August 24, 2010

#093: The White Ribbon (8/10)

Is it possible to truly love a film, but not be able to recommend it? I don't really think it is, but if it were, The White Ribbon might fall into that category for me.  This film looks beautiful on bluray.  The black and white was phenomenal.  Aside from the crystal clear picture, it is hard to believe this movie was made this century.  Everything about it seems genuinely old, yet it has a style that feels so fresh.  I've had this movie sitting on my shelf for 2 weeks and never got around to watching it.  I may have been intimidated by a 2 hour 25 minute black and white film that is completely subtitled.  I am very glad I finally got around to watching it.  It is a film that I will not soon forget.  However, I am unable to recommend it without greatly qualifying it.  For me, it was so nice to see a film like this. My arbitrary number system will bestow an 8 out of 10.
Right after I finished this film I had to go read Roger Ebert's review.  I remember him fawning over this film several months ago. Now that I had seen it, I wanted to see what all the fuss was about. I thought he would focus on the great cinematography, and general tone.  These were my favorite things about it.  However, his praise was directed at the ideas the film presented, which are very subjective.  There are lot of themes explored here; such as guilt, innocence, self-control, religion, love, hate, etc... Each viewer has the ability to latch on different things, making The White Ribbon tell a different story to each individual.  I kinda wish I had seen the story that Roger Ebert saw.  For me, the over-arching premise of the film was somewhat unsatisfying.  I am not saying it is bad, I just didn't have much reaction to the the supposed climax.  So often we expect things to come together at the end of the film, and give us a nice little ending that answers our questions and gives us a sense of finality.  I don't always need that, but here I wanted more.  I think I got too caught up in the mystery, and lost focus on what really mattered; the process.  I think The White Ribbon could be quite satisfying upon a second viewing, because I won't fool myself into thinking we will get a Hollywood ending.  I will be more free to appreciate the details.

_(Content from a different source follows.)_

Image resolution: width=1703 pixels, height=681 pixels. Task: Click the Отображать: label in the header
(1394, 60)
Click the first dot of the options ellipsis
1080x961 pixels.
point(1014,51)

Over the past couple years as I have been watching more movies I have started to become cognizant of the director; something that I didn't pay much attention to before.  Last year I watched Haneke's 2007 film Funny Games.  I really enjoyed how he played with the audience in that film, but I felt it was a bit too exaggerated at times. In The White Ribbon he pulls it back a little bit.  He uses the same tactics to even greater effect here.  The story behind this film will be sculpted by your beliefs and preconceptions.  Likewise, when Haneke forces all of us to stand in the hallway as a husband shares a final moment with his dead wife, your imagination is left to fill in the details.  Even though our eyes are stopped before they can get to the doorway, our mind enters that room and feels the impact of the situation.  There is no sight of a corpse for us to dwell on.  It would only serve to pervert the purity of the moment.  There are other moments in the film where we are restricted by the director.  As our feet are nailed to the floor in a position that does not allow us to see exactly what is going on, we must use our imagination to craft the scene the way our mind sees it playing out.  This can be frustrating.  This can be interesting.  This can be wonderful.

There are some really great moments in The White Ribbon with two characters talking to one another.  Where some people might find boredom, I find joy in the well crafted interactions between human beings.  There is so much to be appreciated about this film, but like I said before, it didn't all come together for me that well.  This fact could cause many people to look back on this film as a waste of time.  I don't feel like my time was wasted.  In fact, I feel like I missed a lot of the things that should, or could, have spoken to me. However, if you are looking for a fun film that you can just sit back and enjoy, The White Ribbon probably isn't for you.  I think Haneke made a wonderful film that has the ability to transport the viewer back in time.  The aesthetic alone makes the film worth watching for me, even if the story doesn't have the ultimate release that I desired.